Salju mengandung keindahan.

Itulah yang dirasakan Haku, sejak pertama kali ia mengenal kata 'salju' dari mendiang Ibunya yang sangat menyayanginya dan mengetahui apa dan bagaimana salju itu dari Ayahnya yang mengajar di perguruan tinggi Konoha jauh sebelum ia lahir. Tak pernah ia mengeluh bagaimana dingin udaranya ketika benda ringkih yang akan lekas mencair itu turun ke bumi, melingkupi pandangannya dengan dot-dot keperakan yang sunyi, atau bagaimana licinnya jalan ketika mereka—ya, Haku menyebut salju itu bagaikan manusia sepertinya—menutupi hampir seluruh pekarangan rumah dan kedai kopinya dan membuatnya bekerja dua kali untuk membersihkan salju-salju tersebut. Belum lagi jika pelanggan-pelanggannya yang manis itu datang dengan basah kuyup—siapa lagi jika bukan Sakura, Ino, Hinata, dan Tenten, maka tugas Haku adalah menawarkan handuk kering untuk mereka dan menghibur wajah-wajah kedinginan itu.
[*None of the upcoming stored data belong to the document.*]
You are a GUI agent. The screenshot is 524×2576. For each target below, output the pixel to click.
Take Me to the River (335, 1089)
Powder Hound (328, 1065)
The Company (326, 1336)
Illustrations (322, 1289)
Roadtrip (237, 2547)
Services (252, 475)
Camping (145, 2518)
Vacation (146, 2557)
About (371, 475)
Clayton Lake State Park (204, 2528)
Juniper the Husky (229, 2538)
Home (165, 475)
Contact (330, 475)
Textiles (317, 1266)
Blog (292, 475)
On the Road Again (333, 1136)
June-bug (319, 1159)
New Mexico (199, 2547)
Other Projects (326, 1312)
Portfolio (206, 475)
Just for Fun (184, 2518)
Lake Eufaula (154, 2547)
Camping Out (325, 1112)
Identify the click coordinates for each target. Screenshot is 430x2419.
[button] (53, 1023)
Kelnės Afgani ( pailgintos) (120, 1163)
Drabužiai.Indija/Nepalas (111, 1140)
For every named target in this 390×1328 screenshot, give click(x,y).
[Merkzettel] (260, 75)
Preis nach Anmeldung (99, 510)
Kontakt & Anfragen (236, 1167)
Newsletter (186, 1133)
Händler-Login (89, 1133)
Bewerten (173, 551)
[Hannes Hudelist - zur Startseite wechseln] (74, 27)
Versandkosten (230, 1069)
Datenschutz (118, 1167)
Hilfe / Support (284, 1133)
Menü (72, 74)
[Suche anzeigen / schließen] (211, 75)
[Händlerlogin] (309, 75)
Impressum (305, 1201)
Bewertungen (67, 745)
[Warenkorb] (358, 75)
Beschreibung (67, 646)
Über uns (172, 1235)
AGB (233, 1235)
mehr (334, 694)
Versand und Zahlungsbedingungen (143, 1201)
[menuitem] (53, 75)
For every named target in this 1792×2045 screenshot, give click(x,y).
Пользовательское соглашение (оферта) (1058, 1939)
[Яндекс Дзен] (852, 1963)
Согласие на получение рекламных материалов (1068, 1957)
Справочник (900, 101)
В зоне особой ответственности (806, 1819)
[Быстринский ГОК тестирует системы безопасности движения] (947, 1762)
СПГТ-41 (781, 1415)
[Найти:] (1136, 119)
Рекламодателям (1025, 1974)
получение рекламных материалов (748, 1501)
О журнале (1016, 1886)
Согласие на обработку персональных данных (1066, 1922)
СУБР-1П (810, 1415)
Serepot apapun dia akibat salju yang datang, Haku tetap merasakan keindahan di dalamnya. Yah, meski ia mengakui bahwa hal itu tidak sepenuhnya dikarenakan bentuk dan suasana yang terjadi di kala salju itu turun, melainkan hal lain; modus, jika anak jaman kini menamakannya.


.

.

Di Akhir Tahun, Salju Turun.

[Sequel of Kisah Dalam Kedai Kopi, Hadiah Natal untuk Haku]

A Naruto's Fanfiction

.

Disclaimer: Naruto belongs to Masashi Kishimoto

Warning: BOY'S LOVE! Full of FLUFFY things, OOC, AU, AR, flat storyline, boring, etc!

DON'T LIKE DON'T READ

.

Enjoy

.

.


Haku tersenyum menyadari pemikirannya sendiri di kala kedainya sepi pengunjung dan ia memutuskan untuk membersihkan gelas-gelas yang baru saja dicucinya. Ngomong-ngomong, bagaimana juga ia tidak melupakan hal lain yang membuatnya semakin menyukai salju?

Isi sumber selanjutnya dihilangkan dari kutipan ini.